El partido pintaba para ser de alto vuelo. Ida y vuelta, con dos equipos de talante vertiginoso. Y abrió nomás el partido un hermoso golazo del uruguayo Juan Ma Gutiérrez. Muy parecido al gol que hizo una vez Eric Cantona en Old Trafford. Tan parecido que se quedó mirando a todo el mundo para cerciorarse.
Parecía que se abría con eso, pero el Vélez de los mellizos creció. En aguante y en juego. Hasta que en un centro así de los tantos que hubo al voleo, nuestro arquero rechazó corto y el jugador no perdonó. Pardas.
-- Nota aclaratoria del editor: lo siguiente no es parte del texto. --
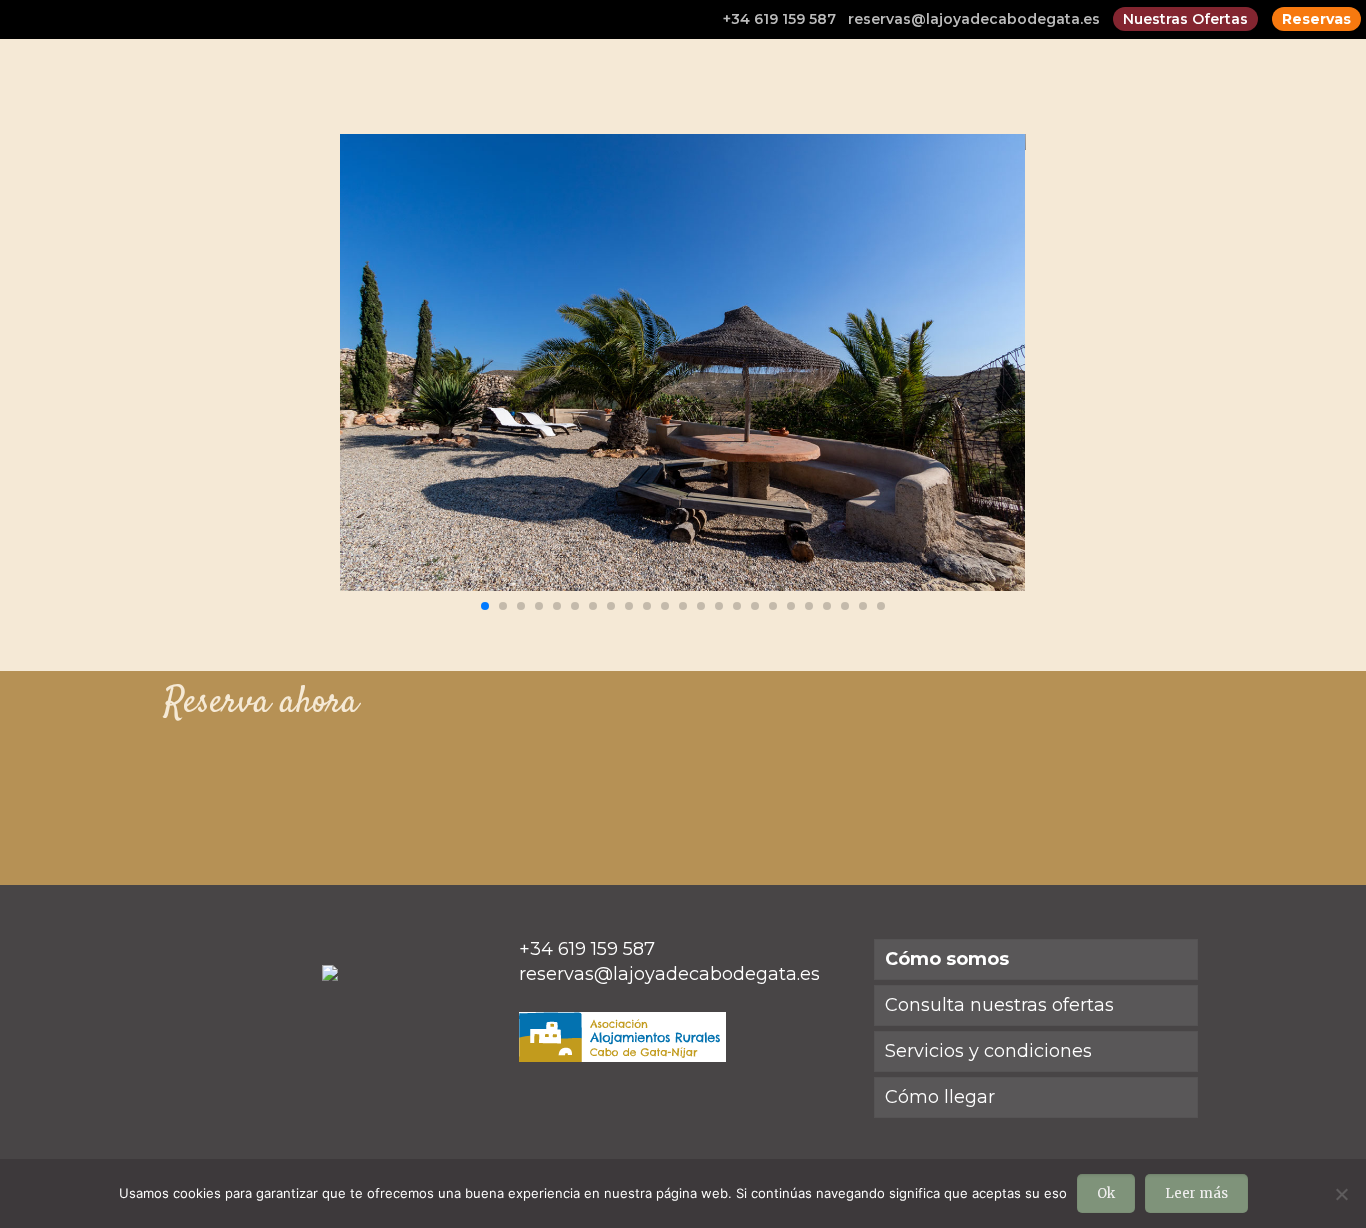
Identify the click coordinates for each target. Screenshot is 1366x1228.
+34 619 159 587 (779, 19)
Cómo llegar (940, 1097)
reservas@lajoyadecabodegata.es (974, 19)
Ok (1106, 1193)
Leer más (1196, 1193)
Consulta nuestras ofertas (999, 1005)
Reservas (1316, 19)
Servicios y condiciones (988, 1051)
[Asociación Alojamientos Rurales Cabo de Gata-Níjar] (622, 1056)
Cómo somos (947, 959)
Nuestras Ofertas (1185, 19)
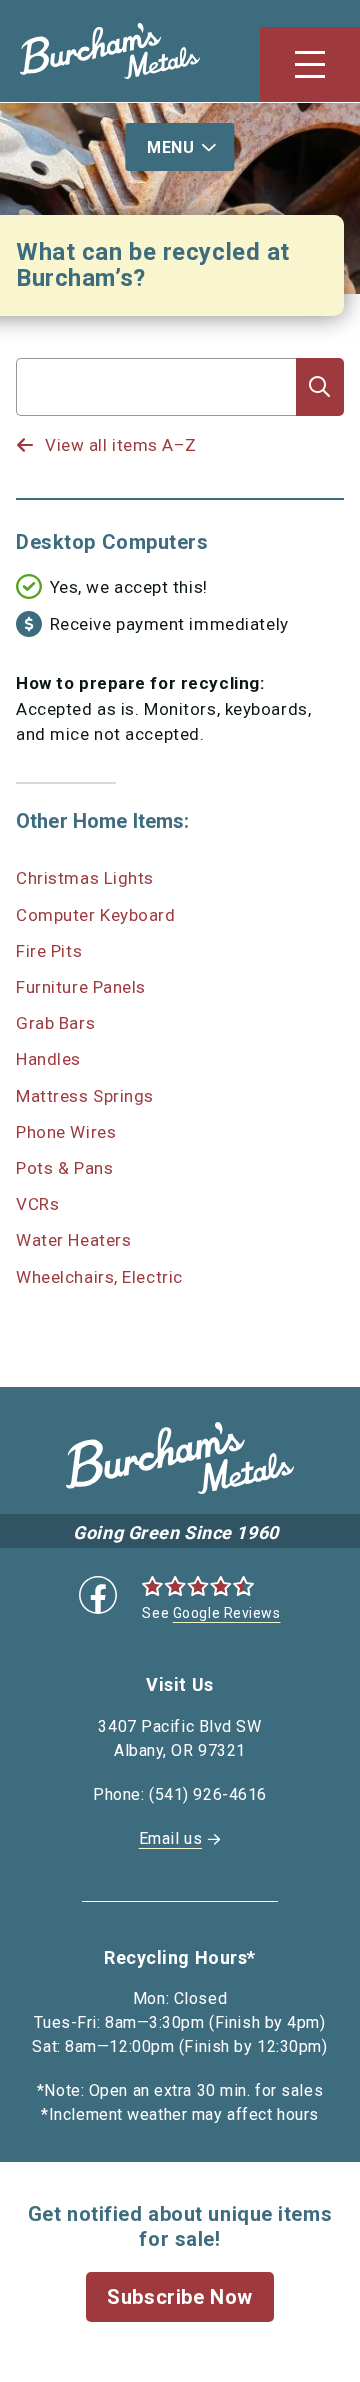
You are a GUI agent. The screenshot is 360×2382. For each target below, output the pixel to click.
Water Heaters (73, 1240)
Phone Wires (66, 1132)
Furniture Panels (81, 987)
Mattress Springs (85, 1096)
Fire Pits (49, 951)
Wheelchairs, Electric (99, 1277)
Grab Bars (55, 1023)
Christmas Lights (85, 878)
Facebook (98, 1595)
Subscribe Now (179, 2297)
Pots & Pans (64, 1168)
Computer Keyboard (96, 915)
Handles (48, 1059)
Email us (170, 1838)
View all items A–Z (121, 445)
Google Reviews (227, 1613)
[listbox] (156, 426)
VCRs (37, 1204)
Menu (170, 147)
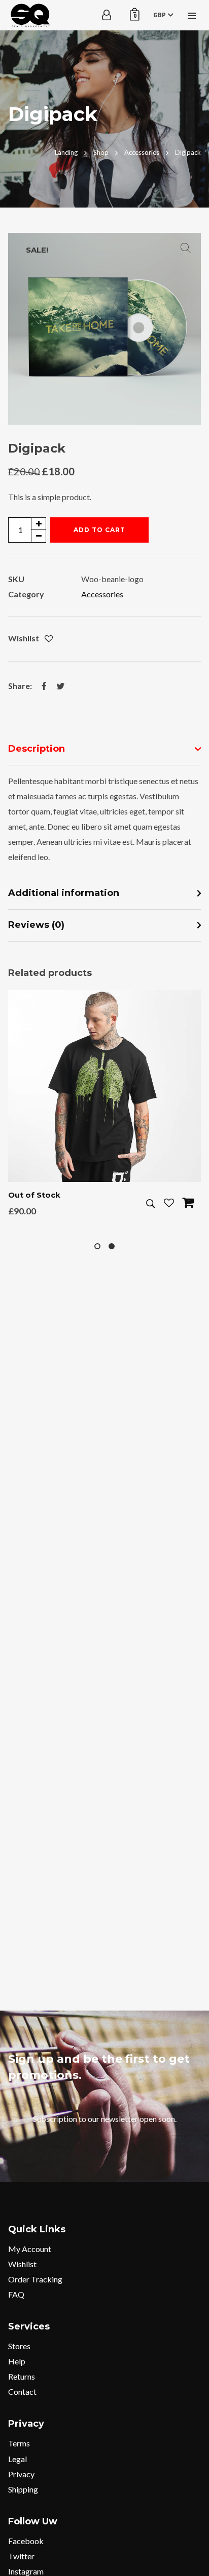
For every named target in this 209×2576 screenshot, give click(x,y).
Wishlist (22, 2264)
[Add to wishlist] (49, 639)
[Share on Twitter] (60, 686)
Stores (19, 2346)
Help (16, 2361)
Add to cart (99, 530)
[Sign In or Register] (107, 15)
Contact (22, 2391)
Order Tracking (35, 2279)
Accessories (102, 594)
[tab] (104, 749)
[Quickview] (150, 1204)
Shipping (23, 2489)
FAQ (16, 2294)
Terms (19, 2443)
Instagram (26, 2571)
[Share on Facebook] (44, 686)
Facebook (26, 2541)
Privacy (21, 2474)
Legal (17, 2459)
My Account (29, 2249)
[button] (185, 248)
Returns (21, 2376)
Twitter (21, 2556)
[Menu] (192, 15)
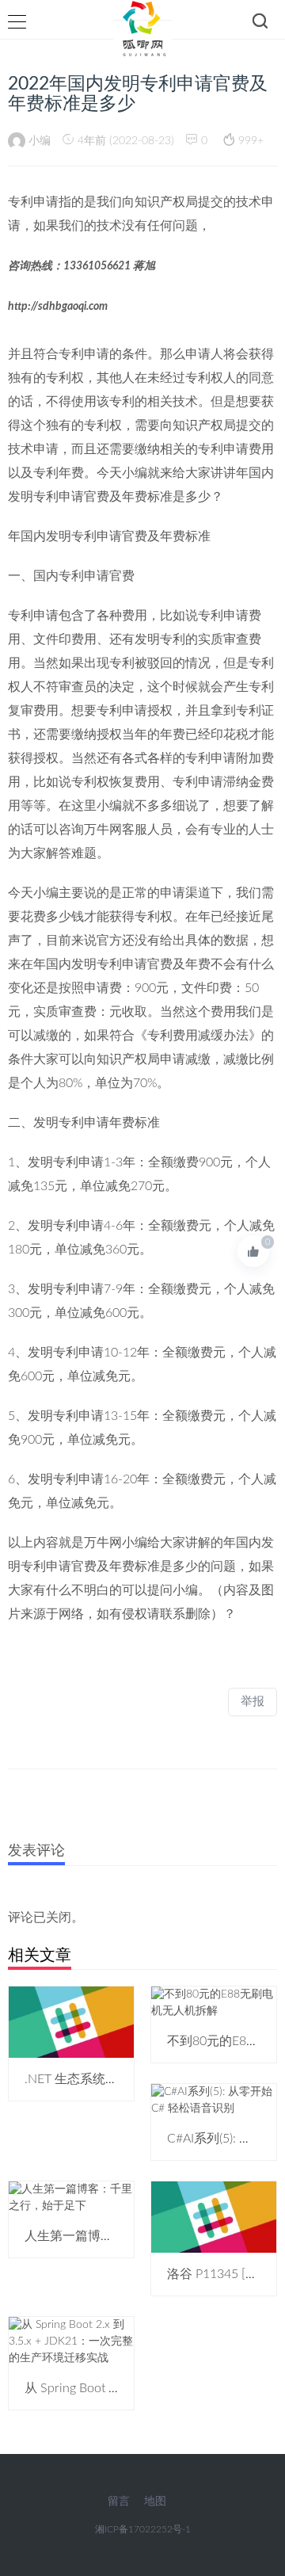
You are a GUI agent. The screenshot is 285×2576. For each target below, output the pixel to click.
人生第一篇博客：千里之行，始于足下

El partido por momentos fue vertiginoso, por momentos aburrido. Ya a estas alturas poco importa. De local hay que ganar, empatar es perder, aunque también muchos lo vean como que es sumar, y poder entrar en el reducido final de los mata-mata que se jueguen antes de mitad de año. Si total parece que eso es lo que importa.
El torneo apura, hay que jugar rápido, no hay continuidad. Hay cambios todo el tiempo. Tantos que ya uno no sabe quienes juegan.
Y menos de noche, que a los que no vemos un pepino nos cuesta ver. Y cada día vemos menos.